Hurney, 65, is an old-school traditionalist; a guy who likes to go out and watch football players in person. He believes in his eyes and his gut, rather than taking the data-driven “Moneyball” approach that Tepper wants to be more integrated into the organization.

“I think Marty is a little bit more traditional and I’m probably a little bit more data-driven and analytical,” Tepper said in a Zoom press conference Monday morning. “I think meshing those two things should be good and a little bit of fresh and refresh, you know?”
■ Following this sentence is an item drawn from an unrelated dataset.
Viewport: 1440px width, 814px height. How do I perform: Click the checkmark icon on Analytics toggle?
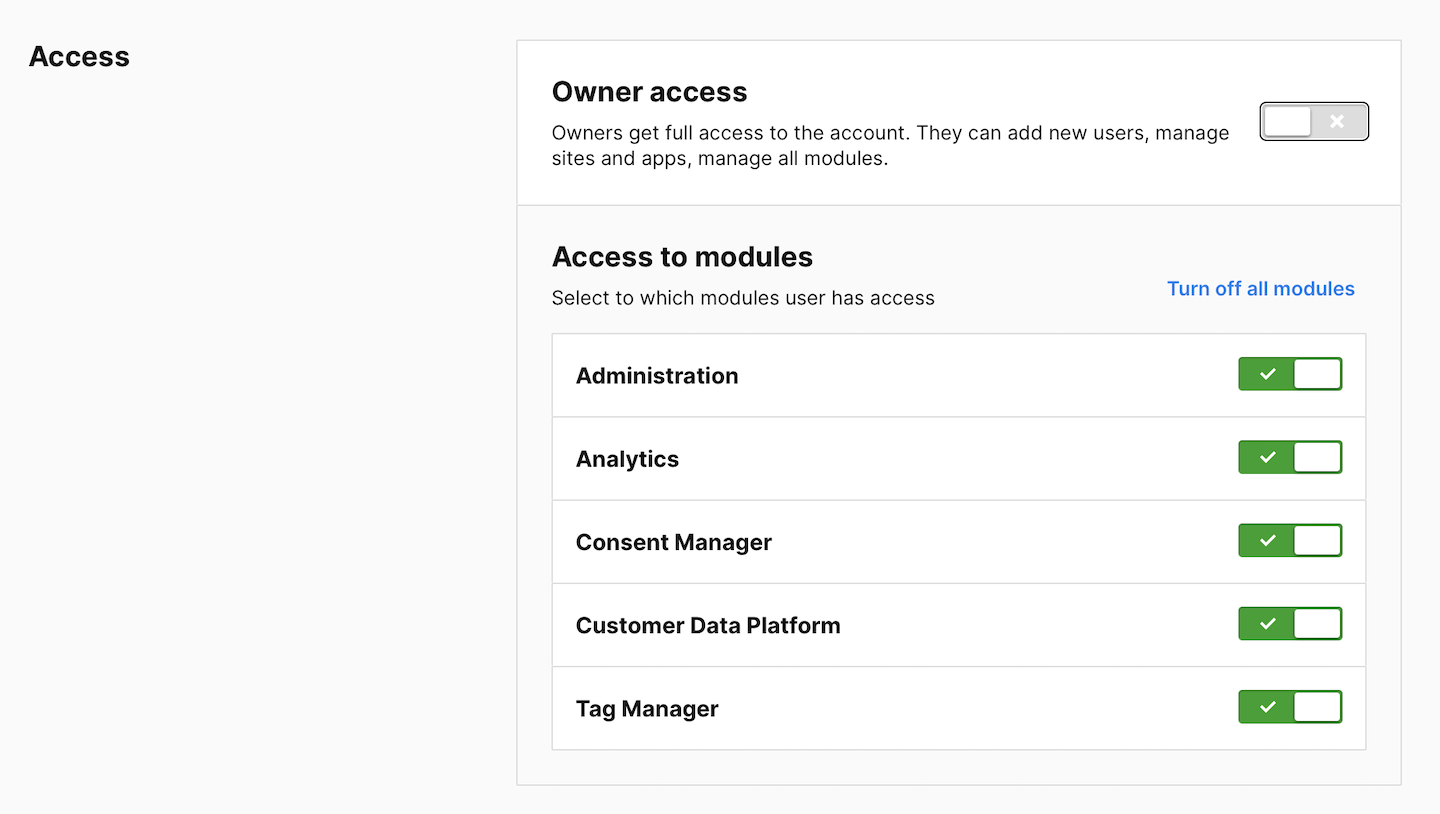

Tepper says QB must be evaluated

Tepper was also lukewarm during the press conference when asked repeatedly about Carolina quarterback Teddy Bridgewater, who has gone 0-for-8 in late-game situations this season when needing points to either win or tie the game.

Tepper said several times that the QB position would need to be evaluated after the season. The Panthers (4-10) could have a top-5 pick in the 2021 NFL draft, where several top college QBs will still be available (although not Clemson’s Trevor Lawrence, the consensus No. 1 pick).

Hurney signed Bridgewater to a three-year, $63-million contract in early 2020 to replace Cam Newton, in part because new offensive coordinator Joe Brady had worked with Bridgewater in New Orleans and really wanted him.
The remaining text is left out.